Turkish political analyst Mehmet Perincek, in his assessment of the Sochi summit for Aydınlık newspaper, stressed that “Turkey and Russia can act together on Libya. Imperialist forces can be removed from Libya. If Turkey will convince western Libya and Russia eastern Libya, the problem will be solved. Russia is not against the sale of oil to Libya. This will open the way for the sale of Libyan oil and its use for the benefit of the Libyan people”.

The situation in Libya has long not been a key topic of discussion between Moscow and Ankara. However, the security of the southern and eastern Mediterranean and the situation of energy markets depend on this North African country. Previously, Russia and Turkey had effectively ousted other powers from Libya, but now the United States, the United Arab Emirates, Italy, and France are visibly entrenched in the region.
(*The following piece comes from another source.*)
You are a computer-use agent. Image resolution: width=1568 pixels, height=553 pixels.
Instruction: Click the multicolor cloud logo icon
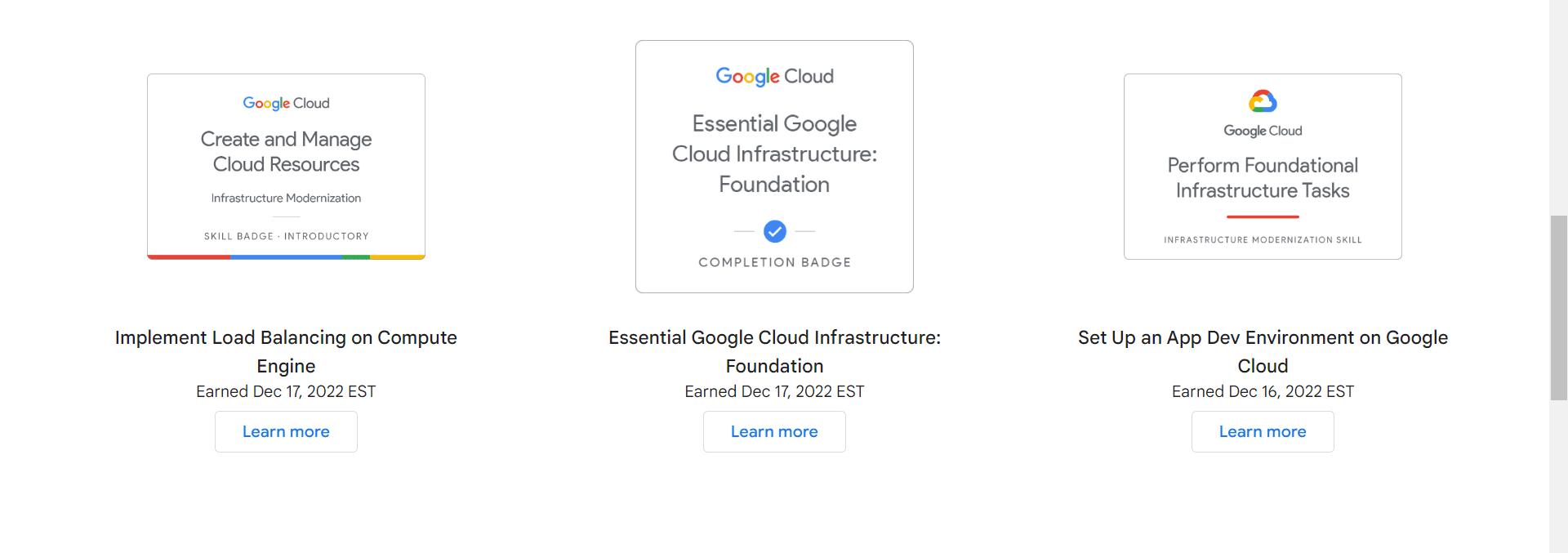point(1263,101)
Libya is strategically important for the effective oil embargo against Russia, for the supply of oil and gas to southern Europe, and for the stability of the African continent. Common ground can be found between Moscow and Ankara, which aims primarily at diminishing Western influence in the country and in the whole of North Africa.

Western reaction

The rapprochement between Russia and Turkey has alarmed the West. “Anxiety is growing in Western capitals about Turkey’s deepening ties with Russia”, says the Financial Times. Six Western officials told the Financial Times they were concerned about the promise made Friday by Turkish and Russian leaders to expand trade and energy cooperation after a four-hour meeting in Sochi.

An EU official said the 27-member bloc is watching Turkish-Russian cooperation “more and more closely”, expressing concern that Turkey is “increasingly” becoming a platform for trade with Russia. Speaking to the publication, anonymous U.S. and EU officials said they could extend sanctions on Ankara if it continued its economic engagement with Moscow. On August 2, the U.S. Treasury Department imposed restrictive measures on Turkish company MMK Metalurji, introducing a new anti-Russian sanctions package. The company owns two steel factories in Turkey and a port in Hatay.

Turkey, under the leadership of Recep Tayyip Erdogan, has emerged as an independent regional power, one of the centers of the Islamic world. The country is behaving increasingly independently of the West and seeks to actively integrate itself into the emerging multipolar world order. On this path its strategic interests coincide with those of Russia, although these interests diverge in tactical issues.